• Provided records:
———

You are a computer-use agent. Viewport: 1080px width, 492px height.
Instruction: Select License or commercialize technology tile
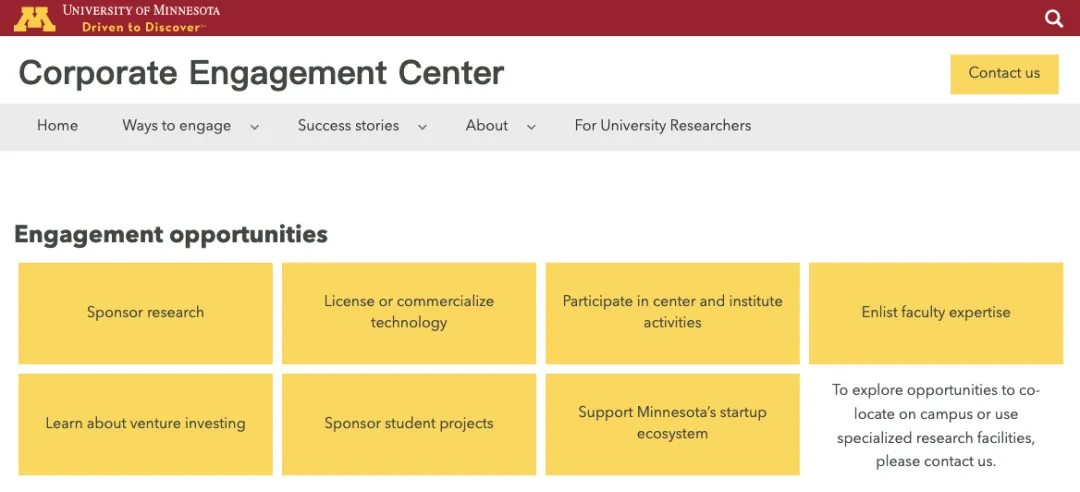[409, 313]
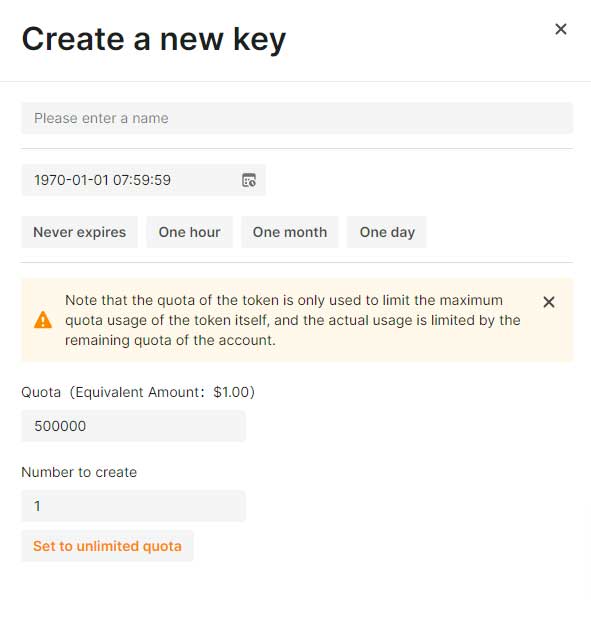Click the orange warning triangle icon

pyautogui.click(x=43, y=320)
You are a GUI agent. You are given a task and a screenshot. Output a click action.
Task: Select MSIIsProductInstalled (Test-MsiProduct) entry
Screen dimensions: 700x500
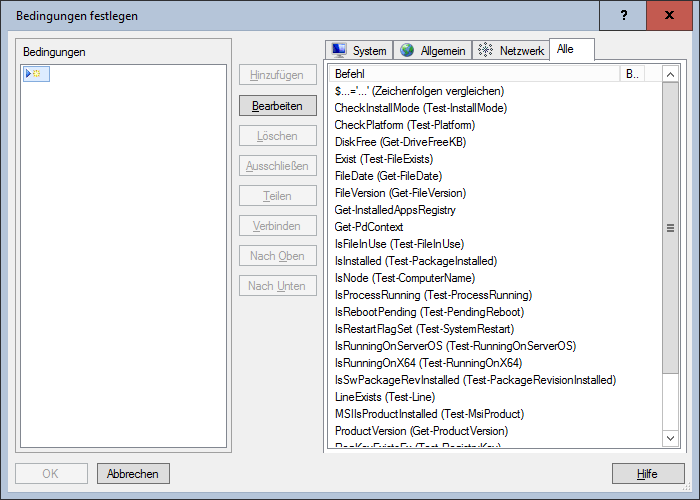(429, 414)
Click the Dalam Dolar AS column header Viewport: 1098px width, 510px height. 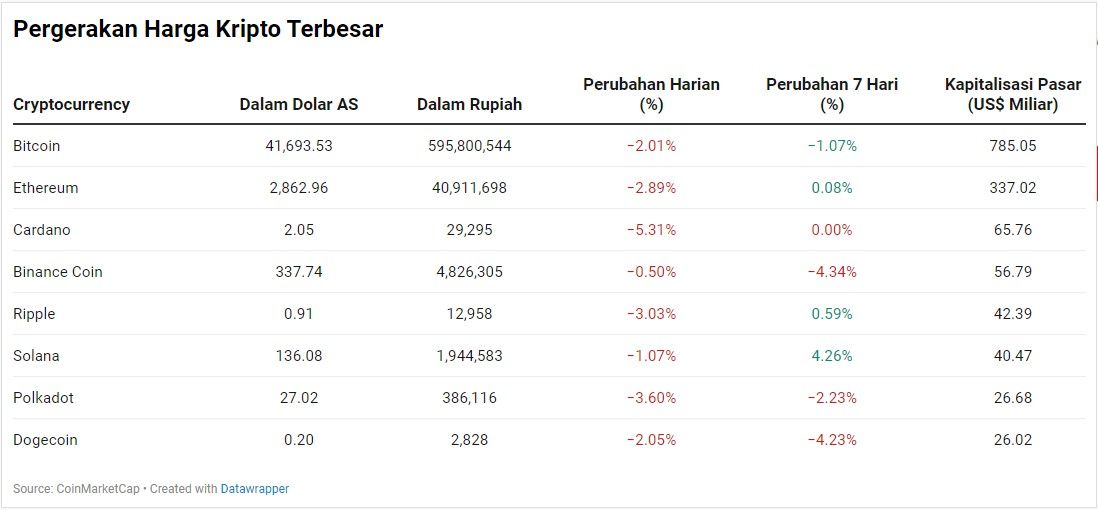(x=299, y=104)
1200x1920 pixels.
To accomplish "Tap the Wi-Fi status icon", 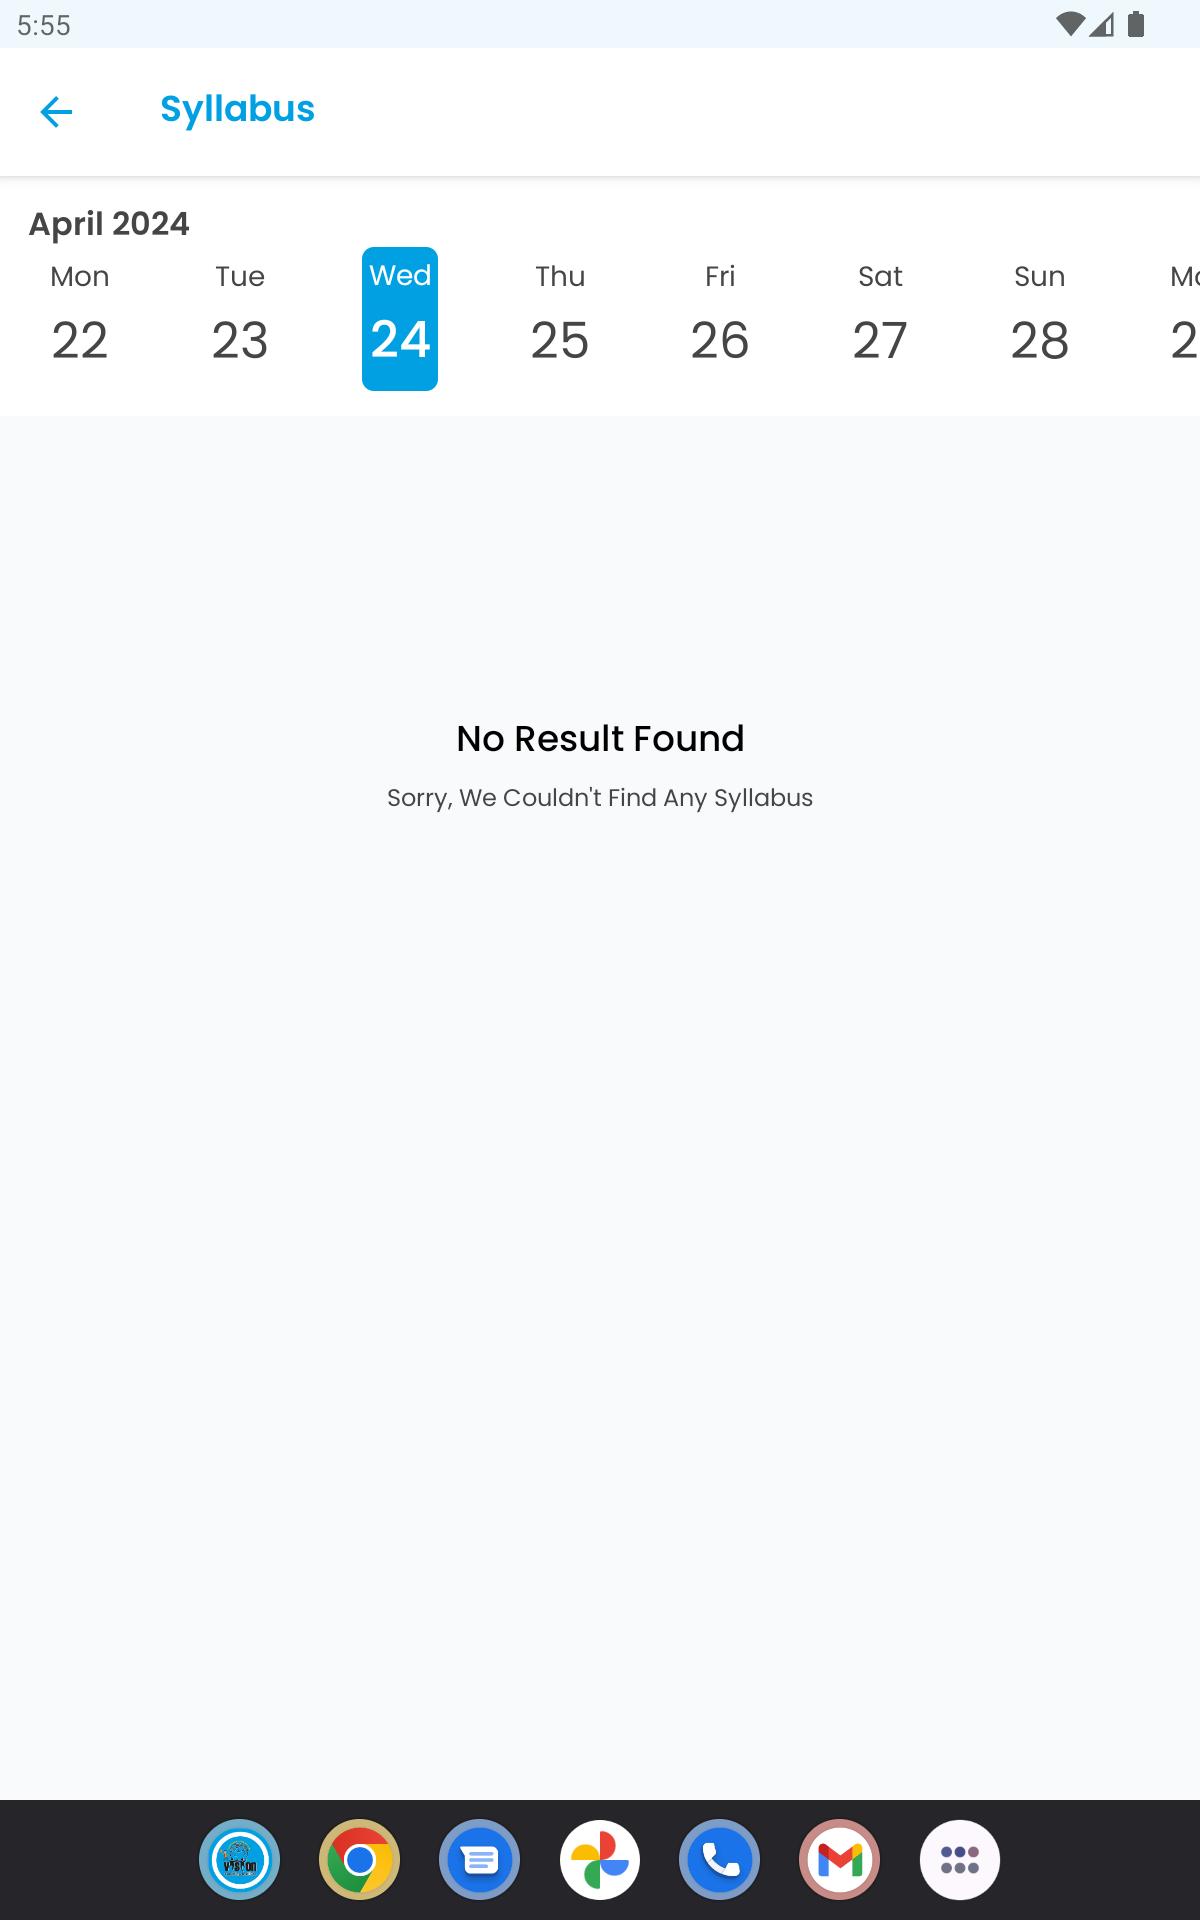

———

• Task goal:
Count the lines in the records above that contain the word "Select". Reply with the number alone.

• Full solution:
2